[START OF Source data]
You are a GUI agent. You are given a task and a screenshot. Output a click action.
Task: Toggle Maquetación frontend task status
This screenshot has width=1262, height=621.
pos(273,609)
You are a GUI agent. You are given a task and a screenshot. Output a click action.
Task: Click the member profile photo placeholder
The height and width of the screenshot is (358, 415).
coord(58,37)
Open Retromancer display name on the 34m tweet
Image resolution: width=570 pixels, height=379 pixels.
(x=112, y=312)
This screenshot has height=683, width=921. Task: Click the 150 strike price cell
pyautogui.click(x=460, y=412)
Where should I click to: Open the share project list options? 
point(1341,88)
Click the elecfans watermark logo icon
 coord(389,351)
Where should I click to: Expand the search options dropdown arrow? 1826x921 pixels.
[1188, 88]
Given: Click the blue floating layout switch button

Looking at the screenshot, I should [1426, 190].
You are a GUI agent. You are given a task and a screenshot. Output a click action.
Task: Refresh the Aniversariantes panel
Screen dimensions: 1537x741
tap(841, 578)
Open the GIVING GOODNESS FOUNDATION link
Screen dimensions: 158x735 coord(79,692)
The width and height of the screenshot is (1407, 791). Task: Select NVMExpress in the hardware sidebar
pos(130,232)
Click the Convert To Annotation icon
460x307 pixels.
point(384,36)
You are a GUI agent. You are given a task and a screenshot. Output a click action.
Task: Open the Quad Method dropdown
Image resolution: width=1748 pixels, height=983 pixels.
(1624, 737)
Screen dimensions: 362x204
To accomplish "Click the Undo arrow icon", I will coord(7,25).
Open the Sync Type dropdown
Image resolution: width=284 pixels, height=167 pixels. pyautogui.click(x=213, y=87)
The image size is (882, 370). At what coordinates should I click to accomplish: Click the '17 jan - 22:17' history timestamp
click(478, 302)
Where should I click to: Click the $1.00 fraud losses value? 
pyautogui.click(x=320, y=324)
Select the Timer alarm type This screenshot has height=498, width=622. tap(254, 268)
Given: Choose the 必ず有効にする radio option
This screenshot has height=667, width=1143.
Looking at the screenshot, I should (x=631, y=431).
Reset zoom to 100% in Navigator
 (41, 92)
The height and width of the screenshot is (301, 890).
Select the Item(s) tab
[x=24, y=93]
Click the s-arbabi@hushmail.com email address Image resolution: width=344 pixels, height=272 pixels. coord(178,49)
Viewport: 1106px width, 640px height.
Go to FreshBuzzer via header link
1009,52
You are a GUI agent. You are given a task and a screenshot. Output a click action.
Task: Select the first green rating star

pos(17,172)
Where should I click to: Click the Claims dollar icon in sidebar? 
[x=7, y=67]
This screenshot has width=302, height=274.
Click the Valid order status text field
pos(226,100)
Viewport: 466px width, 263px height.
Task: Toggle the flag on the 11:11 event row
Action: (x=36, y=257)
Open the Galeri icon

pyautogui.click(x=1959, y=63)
[END OF Source data]
> **Challenge**
Copy the records from their beginning through the line containing "pyautogui.click(x=460, y=412)", changing "strike price" to "exercise price" and leaving everything else as it is.

> **Task result**
You are a GUI agent. You are given a task and a screenshot. Output a click action.
Task: Toggle Maquetación frontend task status
This screenshot has width=1262, height=621.
pos(273,609)
You are a GUI agent. You are given a task and a screenshot. Output a click action.
Task: Click the member profile photo placeholder
The height and width of the screenshot is (358, 415).
coord(58,37)
Open Retromancer display name on the 34m tweet
Image resolution: width=570 pixels, height=379 pixels.
(x=112, y=312)
This screenshot has height=683, width=921. Task: Click the 150 exercise price cell
pyautogui.click(x=460, y=412)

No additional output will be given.